目的评价一氧化碳(CO)对氧糖剥夺/复氧复糖诱发大鼠神经元焦亡的影响及其与线粒体通透性转换孔/活性氧(mPTP/ROS)信号通路的关系。方法体外培养大鼠原代海马神经元,接种于6孔板或96孔板,采用随机数字表法分为5组(n=24):对照组(C组)、氧糖剥夺/复氧复糖组(OGD/R组)、CO后处理组(CO组)、mPTP特异性开放剂苍术苷+CO后处理组(ACO组)、ROS特异性诱导剂抗霉素A+CO后处理组(KCO组)。采用无糖培养基低氧(1%O2)孵育16h再正常培养24h的方法制备氧糖剥夺/复氧复糖损伤模型。CO组于低氧处理结束即刻在2%CO-5%CO2混合气体中37℃培养3h,随后正常培养21h。ACO组和KCO组于低氧处理结束分别加入苍术苷20μmol/L和抗霉素A50μmol/L,其余处理同CO组。各组处理结束后,采用免疫荧光双染cleavedcaspase-1-AlexaFluor568/DAPI法确定神经元焦亡率。采用四甲基偶氮唑法确定神经元存活率,采用钙黄绿素法测定mPTP开放程度,采用二氯荧光黄双乙酸盐法测定ROS含量,采用Westernblot法检测IL-1β、IL-18的表达。结果与C组比较,其余各组海马神经元焦亡率、ROS含量和mPTP开放程度升高,存活率降低,IL-1β和IL-18表达上调(P<0.05);与OGD/R组比较,CO组、ACO组和KCO组海马神经元焦亡率、ROS含量和mPTP开放程度降低,存活率升高,IL-1β和IL-18表达下调(P<0.05);与CO组比较,ACO组和KCO组海马神经元焦亡率和ROS含量升高,存活率降低,IL-1β和IL-18表达上调,ACO组mPTP开放程度升高(P<0.05)。结论CO后处理可抑制氧糖剥夺/复氧复糖诱发大鼠神经元焦亡,机制与抑制mPTP/ROS信号通路有关。

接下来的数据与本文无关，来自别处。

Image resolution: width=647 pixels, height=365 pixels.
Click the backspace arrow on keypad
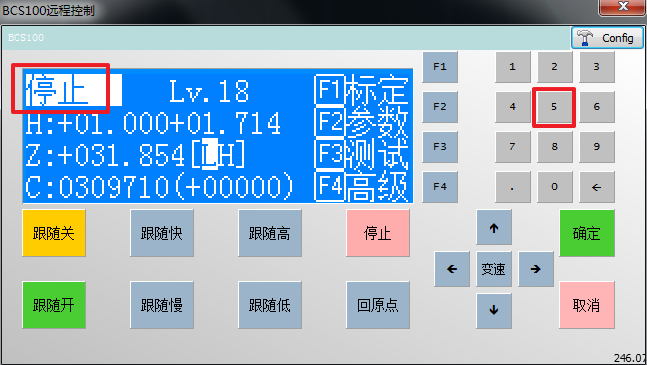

Objective To evaluate the effect of carbon monoxide(CO)postconditioning on pyroptosis induced by oxygen-glucose deprivation and restoration(OGD/R)in rat hippocampal neurons and the relationship with mitochondrial permeability transition pore(mPTP)/reactive oxygen species(ROS)signaling pathway.Methods Primary hippocampal neurons were cultured in vitro,seed in 6-well or 96-well plates,and divided into 5 groups(n=24 each)using a random number table method:control group(C group),OGD/R group,CO postconditioning group(CO group),specific mPTP opener atractyloside plus CO postconditioning group(ACO group),and specific ROS inducer antimycin A plus CO postconditioning group(KCO group).Neurons were subjected to O2-glucose deprivation(OGD)for 16 h followed by restoration of O2-glucose supply for 24 h to establish the model of OGD/R injury.In group CO,neurons were exposed to 2% CO-5% CO2 for 3 h at 37 ℃ starting from the end of OGD,followed by normal culture for 21 h.In ACO and KCO groups,atractyloside 20 μmol/L and antimycin A 50 μmol/L were added at the end of OGD,respectively,and the other treatments were similar to those previously described in group CO.Neuronal pyroptosis rate was determined using double immunofluorescent staining cleaved caspase-1-AlexaFluor 568/DAPI after the end of treatments in each group.The neuronal survival rate was determined by MTT,opening of mPTP by Calcein-AM fluorescence,ROS content by DCFH-DA,and expression of interleukin-1beta(IL-1β)and IL-18 by Western blot.Results Compared with C group,neuronal pyroptosis rate,ROS content and opening of mPTP were significantly increased,the neuronal survival rate was decreased,and the expression of IL-1β and IL-18 was up-regulated in the other groups(P<0.05).Compared with OGD/R group,neuronal pyroptosis rate,ROS content and opening of mPTP were significantly decreased,the neuronal survival rate was increased,and the expression of IL-1β and IL-18 was down-regulated in CO,ACO and KCO groups(P<0.05).Compared with CO group,neuronal pyroptosis rate and ROS content were significantly increased,the neuronal survival rate was decreased,and the expression of IL-1β and IL-18 was up-regulated in ACO and KCO groups,and opening of mPTP was significantly inctreased in ACO group(P<0.05).Conclusion CO postconditioning can inhibit OGD/R-induced pyroptosis in rat hippocampal neurons,and the mechanism is related to inhibiting mPTP/ROS signaling pathway.